Rewrite the items below, changing "coordinates" to "location" and keeping everything else the same. Omit the pictures from your answer.

Document and screenshot pointing items:
════════
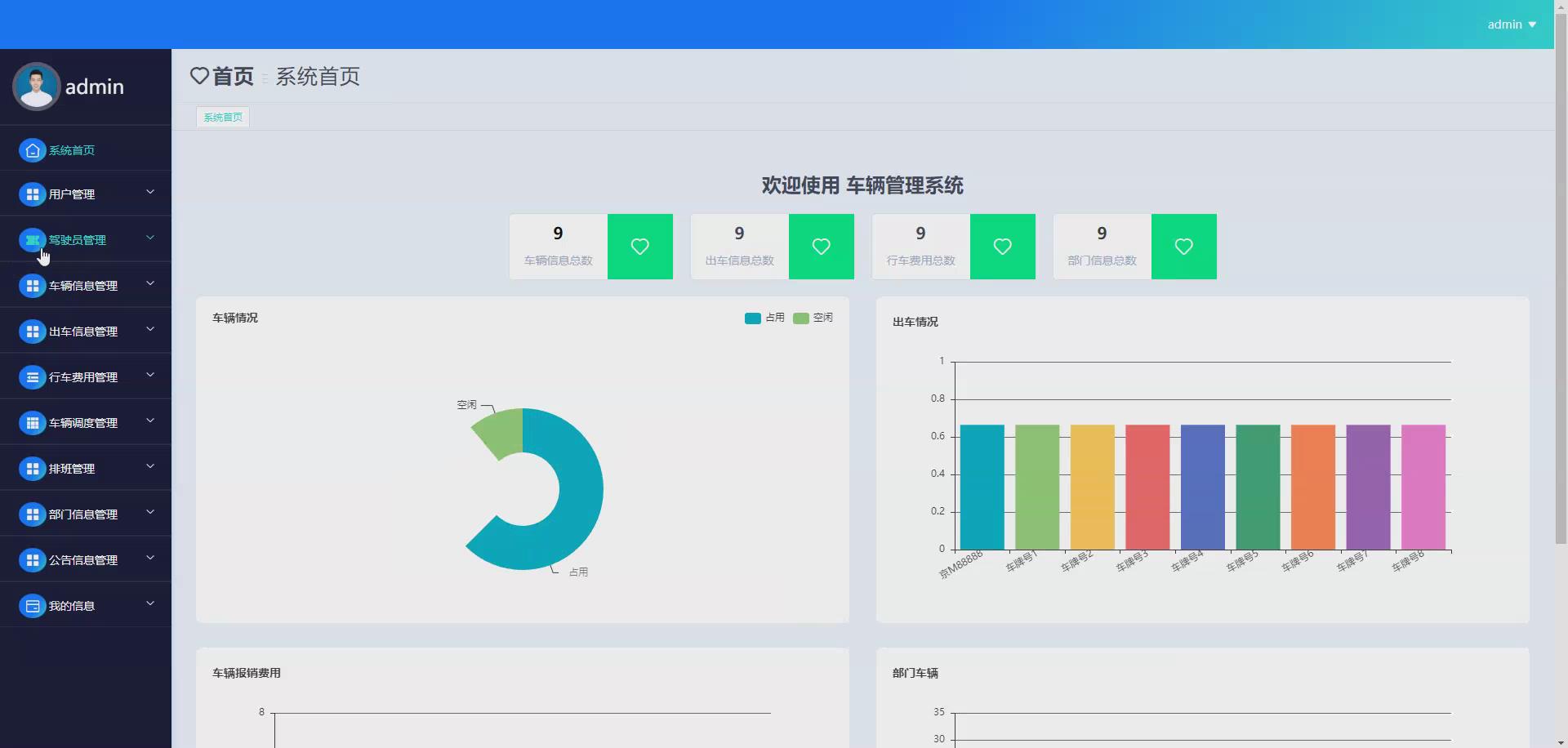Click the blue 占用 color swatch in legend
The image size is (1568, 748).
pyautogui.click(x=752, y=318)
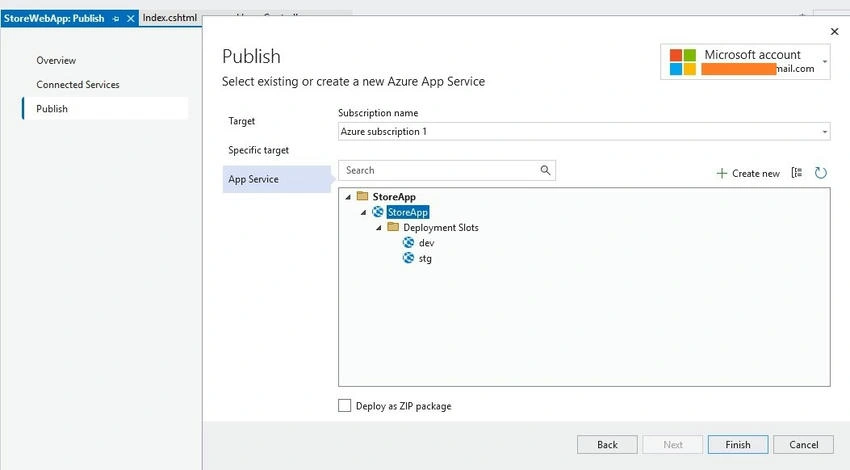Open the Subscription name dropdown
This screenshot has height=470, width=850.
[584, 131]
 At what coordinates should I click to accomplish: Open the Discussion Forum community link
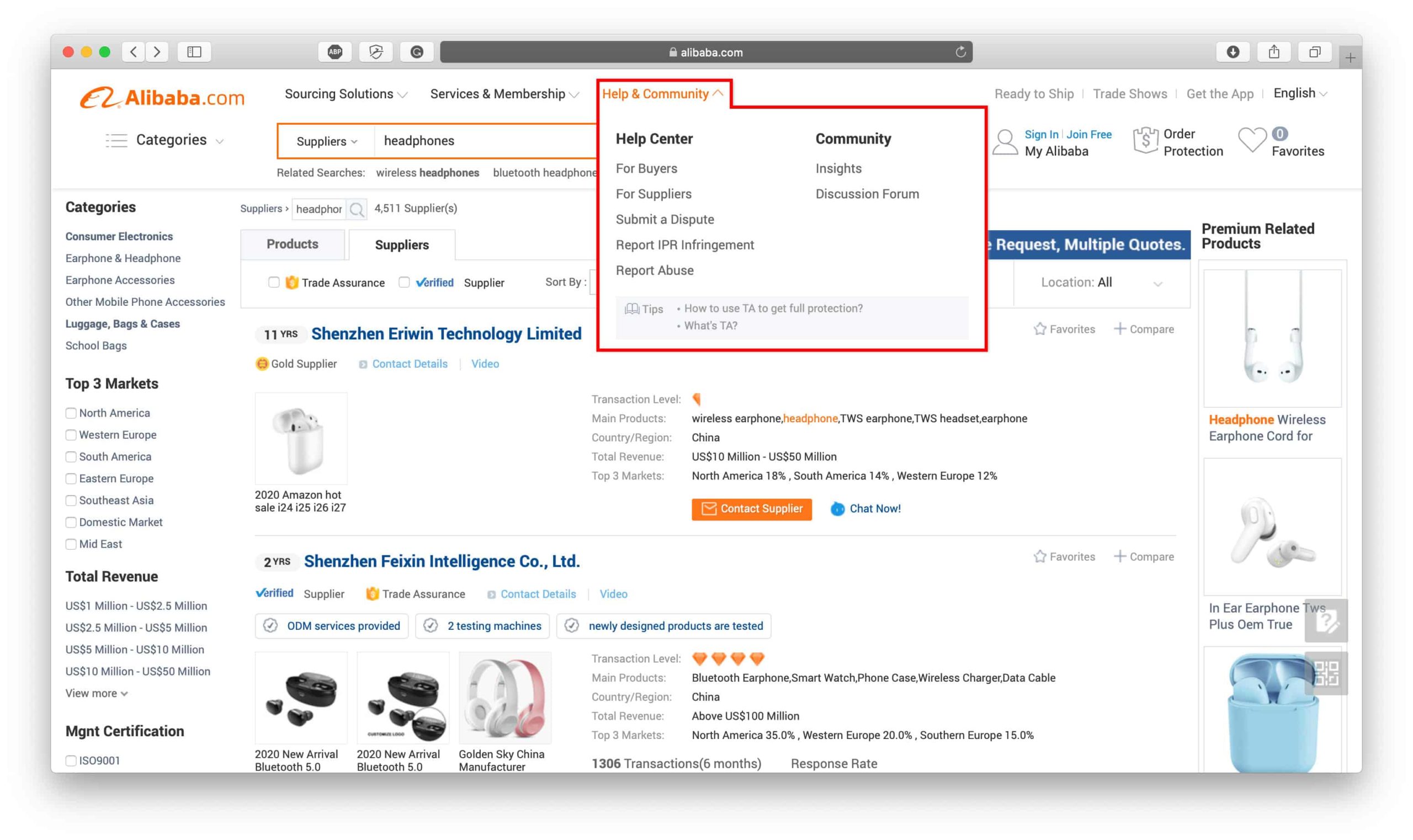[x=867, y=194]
════════
== Worked answer ==
Click the blue 占用 color swatch in legend
The image size is (1568, 748).
pyautogui.click(x=752, y=318)
Open the Subscription name dropdown
This screenshot has height=470, width=850.
[584, 131]
 At what location should I click to accomplish: Open the Discussion Forum community link
[x=867, y=194]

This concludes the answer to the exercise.